§ **Do this**: Output each line of the entries below as a numbered list, skipping any blank lines and leaving the pictures out.

(Word and element locating data)
————————

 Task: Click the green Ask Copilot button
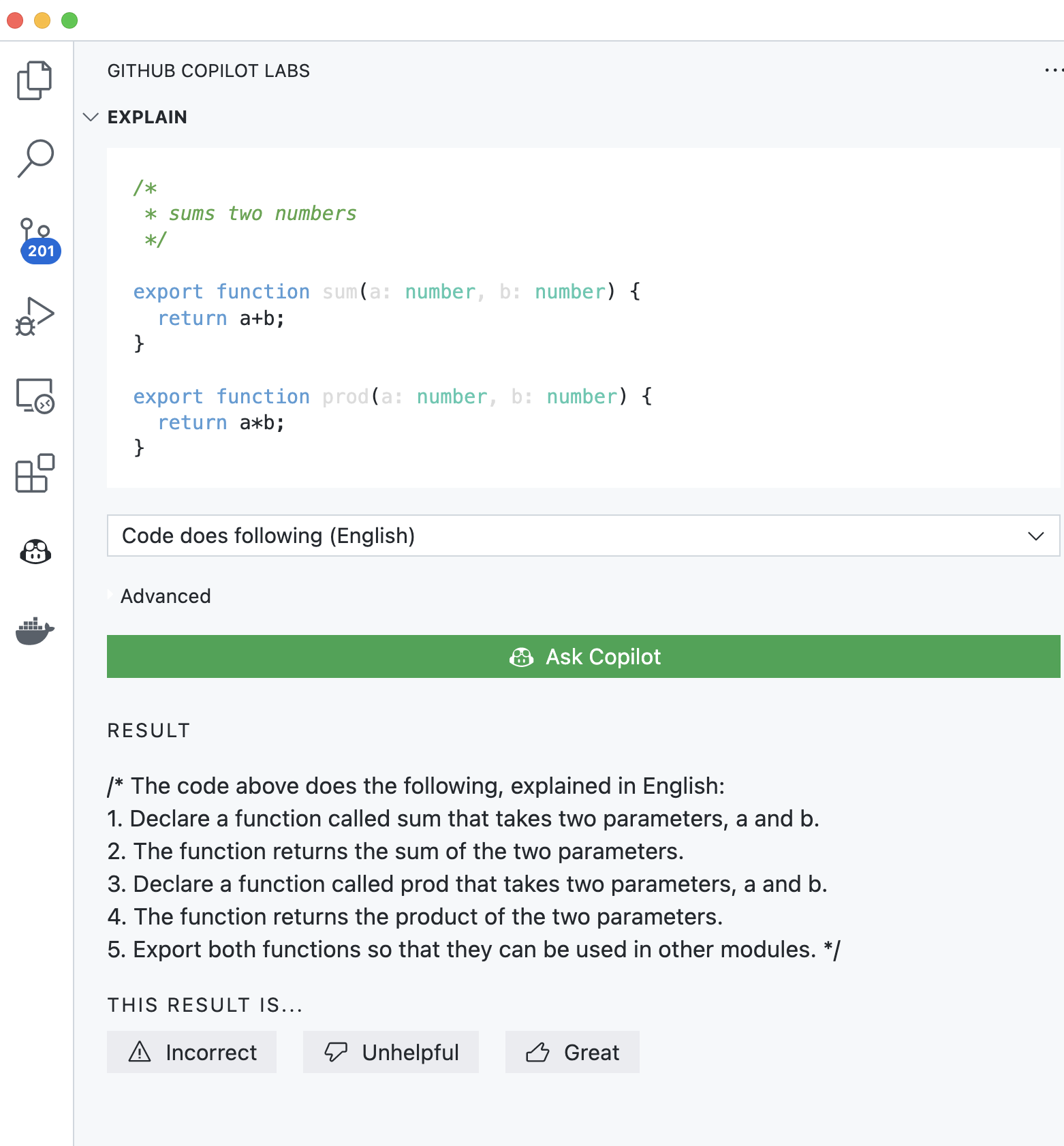pos(583,657)
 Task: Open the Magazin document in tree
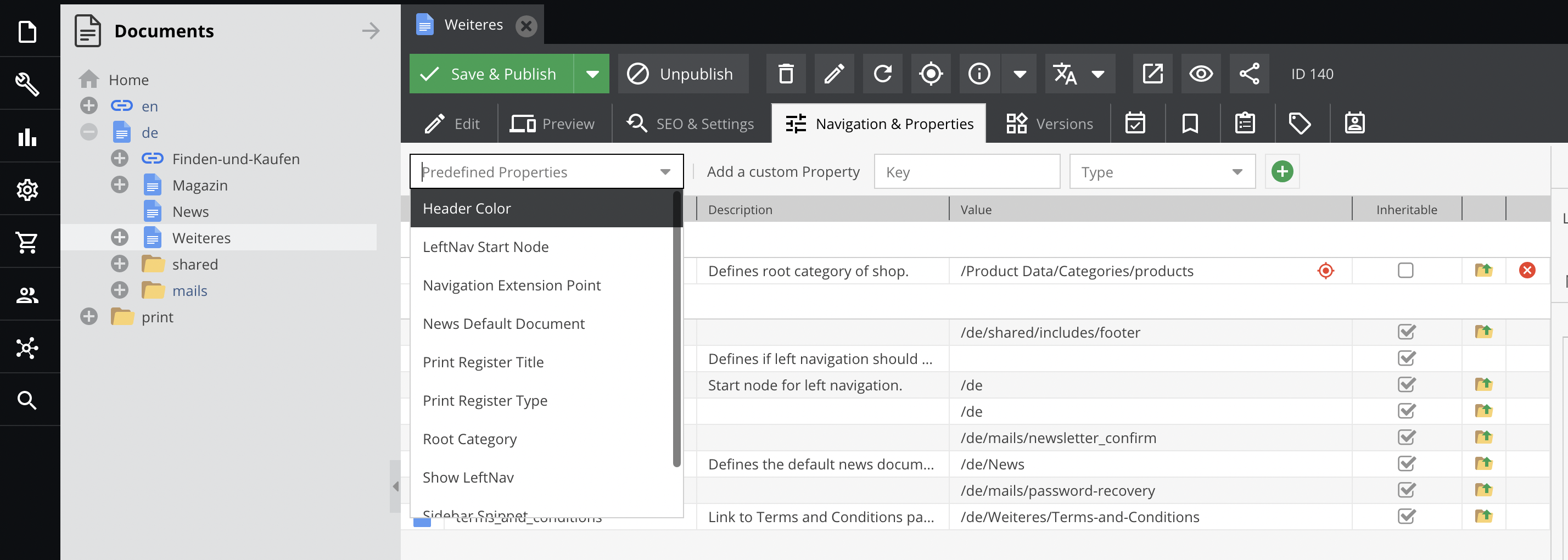point(200,185)
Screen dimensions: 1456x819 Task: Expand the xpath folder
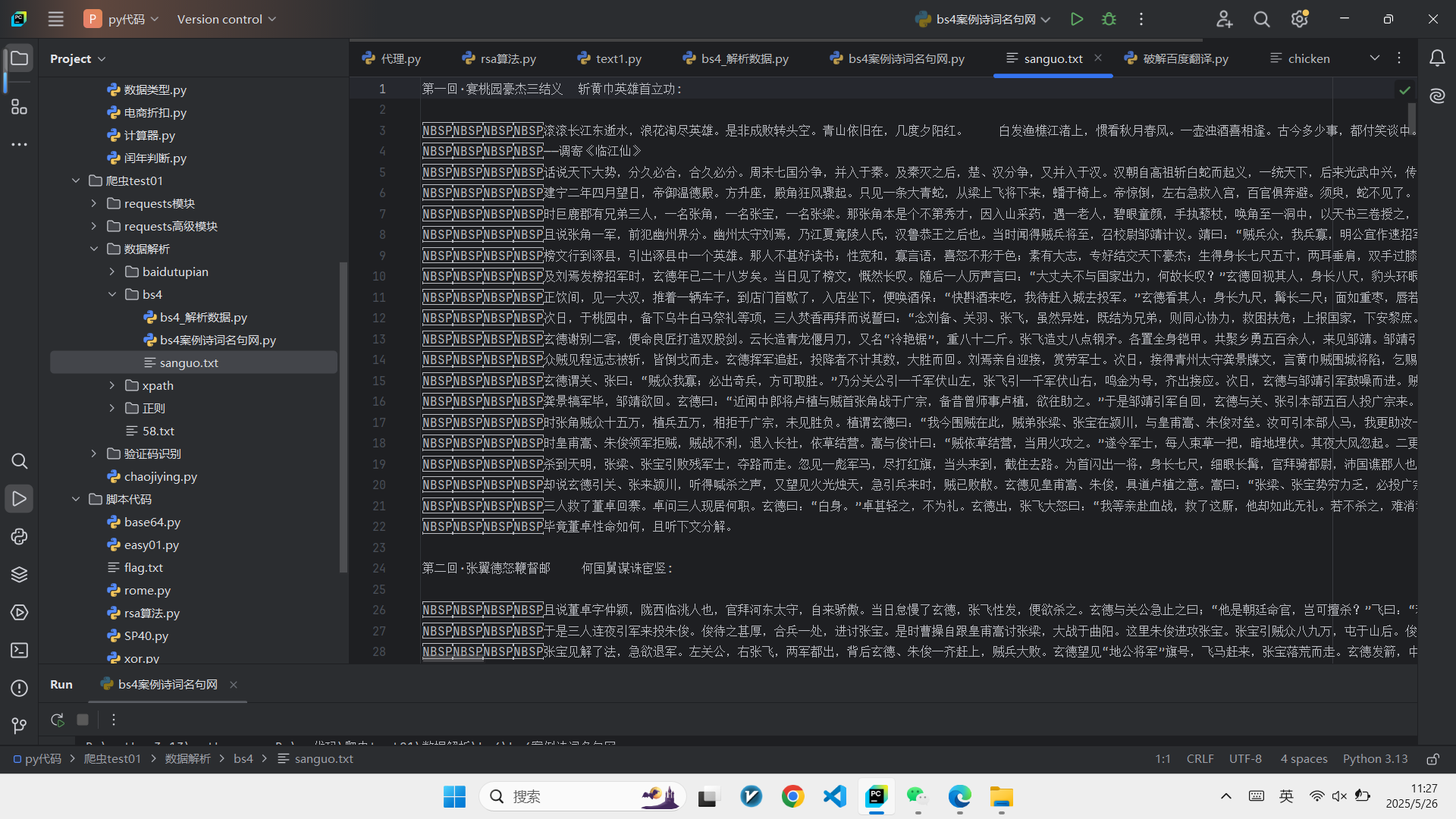tap(112, 385)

————————

§ **Expected answer**:
1.  Task: Click the green Ask Copilot button
2. pos(583,657)
3.  Task: Open the Magazin document in tree
4. point(200,185)
5. Screen dimensions: 1456x819 Task: Expand the xpath folder
6. tap(112, 385)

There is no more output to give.